IMMAGINATE di spegnere il vostro cellulare o di metterlo in stand-by, senza nessun collegamento con una fonte di corrente. Immaginate che mentre voi dormite possa ricaricarsi da solo, lentamente, sfruttando le onde elettromagnetiche presenti nell’ambiente.
Non male, vero? Un dispositivo che si auto-alimenta e quindi nel segno del massimo rispetto per l’ambiente. Per adesso è un sogno ma presto potrebbe diventare realtà grazie al prototipo messo a punto dai ricercatori del Nokia Research Centre di Cambridge in Inghilterra.
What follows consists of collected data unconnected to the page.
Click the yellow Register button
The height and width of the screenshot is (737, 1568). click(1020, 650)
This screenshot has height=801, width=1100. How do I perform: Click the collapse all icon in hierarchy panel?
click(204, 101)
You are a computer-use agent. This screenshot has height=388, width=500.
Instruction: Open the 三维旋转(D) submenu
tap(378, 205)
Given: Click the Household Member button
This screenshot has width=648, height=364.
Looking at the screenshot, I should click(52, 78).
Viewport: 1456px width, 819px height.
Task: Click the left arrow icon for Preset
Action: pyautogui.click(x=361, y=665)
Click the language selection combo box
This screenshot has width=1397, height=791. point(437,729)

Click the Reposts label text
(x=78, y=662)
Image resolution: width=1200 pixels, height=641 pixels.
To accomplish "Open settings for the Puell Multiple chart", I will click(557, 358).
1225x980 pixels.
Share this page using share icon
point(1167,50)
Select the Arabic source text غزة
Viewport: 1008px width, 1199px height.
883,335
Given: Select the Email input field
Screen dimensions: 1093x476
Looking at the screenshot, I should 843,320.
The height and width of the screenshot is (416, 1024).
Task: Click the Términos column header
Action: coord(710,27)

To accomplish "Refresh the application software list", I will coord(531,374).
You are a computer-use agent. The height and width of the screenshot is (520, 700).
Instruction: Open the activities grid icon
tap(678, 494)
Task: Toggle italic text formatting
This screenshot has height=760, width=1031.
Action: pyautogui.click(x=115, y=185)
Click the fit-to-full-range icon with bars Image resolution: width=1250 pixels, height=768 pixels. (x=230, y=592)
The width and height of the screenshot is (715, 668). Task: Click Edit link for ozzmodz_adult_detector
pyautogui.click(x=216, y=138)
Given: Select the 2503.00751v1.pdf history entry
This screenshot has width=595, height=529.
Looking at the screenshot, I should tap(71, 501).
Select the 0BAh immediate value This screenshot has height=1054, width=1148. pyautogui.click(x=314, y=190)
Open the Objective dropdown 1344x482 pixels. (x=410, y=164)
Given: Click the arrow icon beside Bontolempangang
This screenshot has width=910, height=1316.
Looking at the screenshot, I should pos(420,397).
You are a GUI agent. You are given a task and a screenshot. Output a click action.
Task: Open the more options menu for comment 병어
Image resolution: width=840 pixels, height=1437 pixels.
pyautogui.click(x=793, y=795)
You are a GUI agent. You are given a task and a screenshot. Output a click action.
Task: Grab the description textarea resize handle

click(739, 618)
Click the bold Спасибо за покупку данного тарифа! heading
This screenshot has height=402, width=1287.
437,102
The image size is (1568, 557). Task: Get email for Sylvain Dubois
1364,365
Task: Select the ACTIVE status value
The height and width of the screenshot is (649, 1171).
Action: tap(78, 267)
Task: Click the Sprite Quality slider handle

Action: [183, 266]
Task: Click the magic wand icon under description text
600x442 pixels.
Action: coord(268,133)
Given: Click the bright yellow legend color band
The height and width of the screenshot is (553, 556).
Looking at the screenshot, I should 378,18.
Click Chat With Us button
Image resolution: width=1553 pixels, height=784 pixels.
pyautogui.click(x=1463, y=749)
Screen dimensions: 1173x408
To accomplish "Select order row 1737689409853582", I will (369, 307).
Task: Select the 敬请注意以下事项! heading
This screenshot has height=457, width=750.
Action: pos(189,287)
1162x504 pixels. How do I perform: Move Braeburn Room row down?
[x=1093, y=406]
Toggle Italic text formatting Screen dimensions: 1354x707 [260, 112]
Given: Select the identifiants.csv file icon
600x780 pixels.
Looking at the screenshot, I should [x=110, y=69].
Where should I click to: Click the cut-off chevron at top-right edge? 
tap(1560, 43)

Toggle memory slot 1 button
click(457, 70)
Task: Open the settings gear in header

Si tratta di un dispositivo, ancora in fase sperimentale, in grado di trasformare in corrente le onde elettromagnetiche emesse da apparecchi come altri cellulari, TV o access point Wi-Fi; fonti praticamente inesauribili e ormai presenti in qualsiasi ambiente interno ed esterno.
La filosofia.
La trasformazione delle onde elettromagnetiche in energia non è un concetto nuovo nella comunità scientifica: su questo meccanismo si basano soluzioni tecnologiche già conosciute come i tag RFID (Radio Frequency Identification, utilizzati ad esempio nei chip impiantati negli animali domestici per il loro riconoscimento) o i ricevitori a cristalli radio. Tutti apparecchi in grado di auto-alimentarsi ricavando energia dalle onde elettromagnetiche ricevute.
Come funziona?
Il principio di partenza è lo stesso alla base del funzionamento della dinamo di una bicicletta, teorizzato e dimostrato nelle equazioni di Maxwell. Ma mentre nella vecchia dinamo la fonte utilizzata è un magnete in movimento, nella sperimentazione messa a punto dai ricercatori Nokia si sfruttano le onde radio presenti nell’ambiente circostante.
Un principio semplice ma non facilmente implementabile all’interno di soluzioni commerciali di media grandezza come un telefonino. Non è un caso che il suo utilizzo sino ad ora si sia limitato alla fabbricazione di microcomponenti alimentabili con bassi livelli di corrente.